> _Aufgabenstellung_
Stelle in den folgenden Daten nur die Zeilen von der Zeile mit „This screenshot has width=981, height=624.“ bis einschließlich der Zeile mit „coord(413,357)“ als JSON-Liste von Zeichenketten dar, ein Eintrag pro Zeile und ohne Leerzeilen.

> _Zu verarbeitende Daten_
+===+

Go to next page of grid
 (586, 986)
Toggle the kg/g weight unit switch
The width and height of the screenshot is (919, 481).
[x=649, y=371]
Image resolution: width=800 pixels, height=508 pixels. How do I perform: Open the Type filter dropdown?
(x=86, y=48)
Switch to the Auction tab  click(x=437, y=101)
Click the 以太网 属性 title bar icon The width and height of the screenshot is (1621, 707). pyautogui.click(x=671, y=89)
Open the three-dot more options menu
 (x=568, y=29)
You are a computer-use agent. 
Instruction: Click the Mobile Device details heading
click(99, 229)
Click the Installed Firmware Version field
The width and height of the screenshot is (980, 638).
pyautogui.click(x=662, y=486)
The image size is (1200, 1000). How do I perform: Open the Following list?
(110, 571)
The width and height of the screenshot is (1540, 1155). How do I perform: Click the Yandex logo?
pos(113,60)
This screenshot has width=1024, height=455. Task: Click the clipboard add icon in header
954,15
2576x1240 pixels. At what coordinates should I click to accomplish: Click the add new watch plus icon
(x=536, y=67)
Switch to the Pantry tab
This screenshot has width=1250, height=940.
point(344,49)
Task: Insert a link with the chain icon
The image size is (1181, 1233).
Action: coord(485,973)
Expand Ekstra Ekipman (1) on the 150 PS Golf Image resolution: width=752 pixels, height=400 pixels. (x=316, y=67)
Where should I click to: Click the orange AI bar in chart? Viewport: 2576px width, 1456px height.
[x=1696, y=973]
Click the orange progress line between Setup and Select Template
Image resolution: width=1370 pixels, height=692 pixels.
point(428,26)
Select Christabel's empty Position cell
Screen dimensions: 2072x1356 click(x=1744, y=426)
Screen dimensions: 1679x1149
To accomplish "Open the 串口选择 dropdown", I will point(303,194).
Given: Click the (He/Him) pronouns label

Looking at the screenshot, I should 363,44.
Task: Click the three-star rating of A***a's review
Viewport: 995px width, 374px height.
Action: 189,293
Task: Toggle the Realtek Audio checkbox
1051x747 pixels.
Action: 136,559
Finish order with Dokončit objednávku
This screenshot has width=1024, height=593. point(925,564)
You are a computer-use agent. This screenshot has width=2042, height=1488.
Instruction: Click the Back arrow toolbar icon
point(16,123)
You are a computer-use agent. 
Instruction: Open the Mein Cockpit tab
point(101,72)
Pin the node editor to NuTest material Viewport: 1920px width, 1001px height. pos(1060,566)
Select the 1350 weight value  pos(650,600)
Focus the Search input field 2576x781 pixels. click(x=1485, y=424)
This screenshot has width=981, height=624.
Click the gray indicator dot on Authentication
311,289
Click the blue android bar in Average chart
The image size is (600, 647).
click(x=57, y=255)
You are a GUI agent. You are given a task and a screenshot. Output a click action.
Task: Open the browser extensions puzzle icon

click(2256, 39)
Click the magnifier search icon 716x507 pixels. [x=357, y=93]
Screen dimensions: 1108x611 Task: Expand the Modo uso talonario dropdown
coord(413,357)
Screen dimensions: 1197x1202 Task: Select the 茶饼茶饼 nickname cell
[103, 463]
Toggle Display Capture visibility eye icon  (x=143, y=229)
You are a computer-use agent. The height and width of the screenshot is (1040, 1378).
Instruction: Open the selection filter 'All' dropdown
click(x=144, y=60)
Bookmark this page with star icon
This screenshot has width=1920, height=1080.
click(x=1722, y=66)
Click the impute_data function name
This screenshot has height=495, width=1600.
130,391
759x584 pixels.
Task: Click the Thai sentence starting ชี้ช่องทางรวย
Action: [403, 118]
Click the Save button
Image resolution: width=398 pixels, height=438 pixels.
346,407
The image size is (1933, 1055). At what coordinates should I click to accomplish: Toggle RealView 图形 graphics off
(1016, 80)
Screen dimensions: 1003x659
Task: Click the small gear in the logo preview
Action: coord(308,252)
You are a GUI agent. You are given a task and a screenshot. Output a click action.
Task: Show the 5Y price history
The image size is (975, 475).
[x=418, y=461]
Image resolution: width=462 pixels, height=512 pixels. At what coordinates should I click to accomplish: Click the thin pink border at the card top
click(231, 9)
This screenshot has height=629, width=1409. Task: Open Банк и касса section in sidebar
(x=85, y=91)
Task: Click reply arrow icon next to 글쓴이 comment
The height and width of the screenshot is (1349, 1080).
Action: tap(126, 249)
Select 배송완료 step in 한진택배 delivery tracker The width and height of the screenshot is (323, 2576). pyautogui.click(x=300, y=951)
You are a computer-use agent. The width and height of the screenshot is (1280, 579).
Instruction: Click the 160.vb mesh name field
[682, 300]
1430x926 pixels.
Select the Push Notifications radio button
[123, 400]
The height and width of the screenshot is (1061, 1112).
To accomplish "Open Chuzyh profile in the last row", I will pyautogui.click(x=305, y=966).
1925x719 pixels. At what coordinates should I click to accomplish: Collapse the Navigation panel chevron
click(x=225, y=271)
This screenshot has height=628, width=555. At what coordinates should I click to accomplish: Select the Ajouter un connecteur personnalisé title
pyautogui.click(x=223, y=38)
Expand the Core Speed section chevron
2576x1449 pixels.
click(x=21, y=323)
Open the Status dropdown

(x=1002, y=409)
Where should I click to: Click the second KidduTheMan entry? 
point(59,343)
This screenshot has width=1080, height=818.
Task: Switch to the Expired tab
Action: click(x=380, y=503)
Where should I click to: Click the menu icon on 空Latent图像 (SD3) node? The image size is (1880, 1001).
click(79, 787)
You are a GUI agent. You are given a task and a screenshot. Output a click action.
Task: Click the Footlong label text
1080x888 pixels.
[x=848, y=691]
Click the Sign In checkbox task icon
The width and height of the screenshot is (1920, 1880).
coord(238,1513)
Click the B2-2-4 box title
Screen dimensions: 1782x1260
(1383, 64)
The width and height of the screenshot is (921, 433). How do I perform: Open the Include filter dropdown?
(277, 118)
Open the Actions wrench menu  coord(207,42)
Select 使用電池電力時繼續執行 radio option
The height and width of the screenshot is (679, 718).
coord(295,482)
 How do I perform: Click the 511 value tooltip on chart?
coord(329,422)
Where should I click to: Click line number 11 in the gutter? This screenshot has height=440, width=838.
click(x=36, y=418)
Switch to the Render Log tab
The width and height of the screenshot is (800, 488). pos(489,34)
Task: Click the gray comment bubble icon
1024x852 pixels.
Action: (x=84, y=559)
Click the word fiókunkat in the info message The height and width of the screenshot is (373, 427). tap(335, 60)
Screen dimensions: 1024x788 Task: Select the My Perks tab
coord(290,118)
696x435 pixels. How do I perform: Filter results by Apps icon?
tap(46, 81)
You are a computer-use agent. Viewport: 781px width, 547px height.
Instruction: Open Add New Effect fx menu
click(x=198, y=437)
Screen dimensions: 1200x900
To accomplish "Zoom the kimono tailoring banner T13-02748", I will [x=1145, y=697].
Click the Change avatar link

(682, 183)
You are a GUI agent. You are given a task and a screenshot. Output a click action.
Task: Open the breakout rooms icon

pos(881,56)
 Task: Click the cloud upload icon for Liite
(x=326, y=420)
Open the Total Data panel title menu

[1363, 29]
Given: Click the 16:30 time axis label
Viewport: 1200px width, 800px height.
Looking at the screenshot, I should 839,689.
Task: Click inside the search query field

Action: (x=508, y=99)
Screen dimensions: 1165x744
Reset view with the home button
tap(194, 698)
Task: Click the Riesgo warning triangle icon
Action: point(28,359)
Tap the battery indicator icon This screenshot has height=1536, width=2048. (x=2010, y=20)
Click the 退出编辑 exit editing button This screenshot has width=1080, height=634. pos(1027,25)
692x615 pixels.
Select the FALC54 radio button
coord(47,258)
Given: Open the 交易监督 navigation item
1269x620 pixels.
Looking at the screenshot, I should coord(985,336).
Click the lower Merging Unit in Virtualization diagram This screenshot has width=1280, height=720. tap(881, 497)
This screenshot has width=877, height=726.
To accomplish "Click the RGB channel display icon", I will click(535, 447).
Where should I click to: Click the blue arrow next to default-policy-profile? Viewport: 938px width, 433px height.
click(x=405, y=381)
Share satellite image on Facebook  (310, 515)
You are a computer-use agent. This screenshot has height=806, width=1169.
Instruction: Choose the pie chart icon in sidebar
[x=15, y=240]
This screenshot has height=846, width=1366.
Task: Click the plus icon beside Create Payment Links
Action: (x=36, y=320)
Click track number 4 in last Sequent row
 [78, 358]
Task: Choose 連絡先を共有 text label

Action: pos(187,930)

+===+

> _Ausgearbeitete Lösung_
[
  "This screenshot has width=981, height=624.",
  "Click the gray indicator dot on Authentication",
  "311,289",
  "Click the blue android bar in Average chart",
  "The image size is (600, 647).",
  "click(x=57, y=255)",
  "You are a GUI agent. You are given a task and a screenshot. Output a click action.",
  "Task: Open the browser extensions puzzle icon",
  "click(2256, 39)",
  "Click the magnifier search icon 716x507 pixels. [x=357, y=93]",
  "Screen dimensions: 1108x611 Task: Expand the Modo uso talonario dropdown",
  "coord(413,357)"
]